### Instructions for the task
What lines below contain the string "number"? List them all.

### Exercise materials
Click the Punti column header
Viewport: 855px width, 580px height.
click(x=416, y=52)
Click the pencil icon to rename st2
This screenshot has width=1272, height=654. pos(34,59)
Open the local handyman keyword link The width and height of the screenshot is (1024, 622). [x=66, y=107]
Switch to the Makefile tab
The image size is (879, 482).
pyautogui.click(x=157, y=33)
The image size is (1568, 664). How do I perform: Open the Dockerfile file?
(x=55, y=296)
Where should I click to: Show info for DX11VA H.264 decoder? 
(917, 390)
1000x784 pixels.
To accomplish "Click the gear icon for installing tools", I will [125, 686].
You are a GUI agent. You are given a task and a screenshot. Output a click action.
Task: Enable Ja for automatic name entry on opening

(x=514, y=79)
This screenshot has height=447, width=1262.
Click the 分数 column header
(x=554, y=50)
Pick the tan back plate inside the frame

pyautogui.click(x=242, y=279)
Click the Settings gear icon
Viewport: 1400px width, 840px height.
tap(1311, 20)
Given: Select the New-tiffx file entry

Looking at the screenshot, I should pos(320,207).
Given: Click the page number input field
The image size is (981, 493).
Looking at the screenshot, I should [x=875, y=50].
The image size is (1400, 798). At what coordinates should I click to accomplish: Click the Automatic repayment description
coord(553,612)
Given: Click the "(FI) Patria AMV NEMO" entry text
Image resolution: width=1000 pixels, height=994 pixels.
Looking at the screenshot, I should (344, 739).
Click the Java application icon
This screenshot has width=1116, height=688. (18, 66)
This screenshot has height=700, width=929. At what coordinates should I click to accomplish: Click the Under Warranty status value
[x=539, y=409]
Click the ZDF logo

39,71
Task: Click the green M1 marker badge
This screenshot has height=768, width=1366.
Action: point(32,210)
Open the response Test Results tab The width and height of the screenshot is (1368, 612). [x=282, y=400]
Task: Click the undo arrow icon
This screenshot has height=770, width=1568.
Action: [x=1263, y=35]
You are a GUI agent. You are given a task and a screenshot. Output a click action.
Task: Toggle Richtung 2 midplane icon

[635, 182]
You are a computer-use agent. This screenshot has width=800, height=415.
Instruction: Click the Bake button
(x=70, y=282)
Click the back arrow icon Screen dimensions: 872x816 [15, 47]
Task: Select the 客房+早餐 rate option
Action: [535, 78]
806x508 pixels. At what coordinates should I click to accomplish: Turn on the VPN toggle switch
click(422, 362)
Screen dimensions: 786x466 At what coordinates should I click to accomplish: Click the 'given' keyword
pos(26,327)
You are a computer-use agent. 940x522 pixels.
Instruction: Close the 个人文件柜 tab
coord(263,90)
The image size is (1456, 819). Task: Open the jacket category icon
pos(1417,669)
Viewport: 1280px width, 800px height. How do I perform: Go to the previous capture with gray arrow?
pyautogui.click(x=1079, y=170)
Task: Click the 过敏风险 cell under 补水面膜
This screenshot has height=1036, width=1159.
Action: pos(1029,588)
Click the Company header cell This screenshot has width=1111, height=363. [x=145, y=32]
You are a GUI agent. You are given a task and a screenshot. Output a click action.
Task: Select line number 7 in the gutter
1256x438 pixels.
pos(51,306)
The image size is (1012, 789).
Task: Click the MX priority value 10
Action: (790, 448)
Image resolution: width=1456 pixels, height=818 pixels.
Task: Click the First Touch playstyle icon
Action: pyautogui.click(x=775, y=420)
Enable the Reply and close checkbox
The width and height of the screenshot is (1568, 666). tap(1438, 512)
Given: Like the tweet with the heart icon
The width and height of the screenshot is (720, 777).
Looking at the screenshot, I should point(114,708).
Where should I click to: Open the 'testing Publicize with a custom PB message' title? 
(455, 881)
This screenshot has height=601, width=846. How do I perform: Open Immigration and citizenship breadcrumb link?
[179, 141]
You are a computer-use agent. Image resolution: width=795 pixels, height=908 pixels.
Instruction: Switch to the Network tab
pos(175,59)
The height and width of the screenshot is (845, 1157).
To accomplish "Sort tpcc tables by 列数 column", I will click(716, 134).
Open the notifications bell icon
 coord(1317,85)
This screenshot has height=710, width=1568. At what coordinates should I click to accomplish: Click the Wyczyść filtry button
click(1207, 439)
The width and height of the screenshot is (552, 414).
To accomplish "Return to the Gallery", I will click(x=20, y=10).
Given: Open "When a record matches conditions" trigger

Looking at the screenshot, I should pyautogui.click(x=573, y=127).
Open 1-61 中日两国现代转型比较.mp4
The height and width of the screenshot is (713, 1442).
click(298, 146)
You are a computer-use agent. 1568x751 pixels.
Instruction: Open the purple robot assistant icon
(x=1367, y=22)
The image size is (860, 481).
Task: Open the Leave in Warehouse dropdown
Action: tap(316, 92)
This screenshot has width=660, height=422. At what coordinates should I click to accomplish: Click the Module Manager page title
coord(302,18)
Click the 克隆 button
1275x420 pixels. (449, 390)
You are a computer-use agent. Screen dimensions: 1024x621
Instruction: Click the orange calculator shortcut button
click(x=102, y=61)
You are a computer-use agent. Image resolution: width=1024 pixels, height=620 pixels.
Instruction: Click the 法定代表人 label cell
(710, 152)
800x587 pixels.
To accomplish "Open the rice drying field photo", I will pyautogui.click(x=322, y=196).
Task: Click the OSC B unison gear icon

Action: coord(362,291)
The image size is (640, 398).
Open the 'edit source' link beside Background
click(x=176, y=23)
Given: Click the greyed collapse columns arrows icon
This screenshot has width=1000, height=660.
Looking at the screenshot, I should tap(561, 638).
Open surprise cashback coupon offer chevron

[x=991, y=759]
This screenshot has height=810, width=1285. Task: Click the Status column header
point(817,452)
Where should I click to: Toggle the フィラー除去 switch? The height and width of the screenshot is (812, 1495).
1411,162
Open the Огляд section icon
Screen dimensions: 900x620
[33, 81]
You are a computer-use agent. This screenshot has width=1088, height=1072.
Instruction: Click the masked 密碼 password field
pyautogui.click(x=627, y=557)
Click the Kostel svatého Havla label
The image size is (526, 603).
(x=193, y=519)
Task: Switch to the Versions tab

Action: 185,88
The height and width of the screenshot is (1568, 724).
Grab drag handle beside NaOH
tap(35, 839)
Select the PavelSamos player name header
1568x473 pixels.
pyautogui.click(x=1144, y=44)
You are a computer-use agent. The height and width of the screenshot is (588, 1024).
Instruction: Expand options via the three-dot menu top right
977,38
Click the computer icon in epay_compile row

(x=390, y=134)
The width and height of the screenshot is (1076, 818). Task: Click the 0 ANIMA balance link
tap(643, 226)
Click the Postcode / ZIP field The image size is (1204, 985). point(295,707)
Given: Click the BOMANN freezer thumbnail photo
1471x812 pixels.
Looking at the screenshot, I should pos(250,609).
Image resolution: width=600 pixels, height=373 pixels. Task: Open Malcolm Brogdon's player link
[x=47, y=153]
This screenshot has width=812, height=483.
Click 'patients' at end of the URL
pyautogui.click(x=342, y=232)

### Result
Given: Click the page number input field
Task: Select line number 7 in the gutter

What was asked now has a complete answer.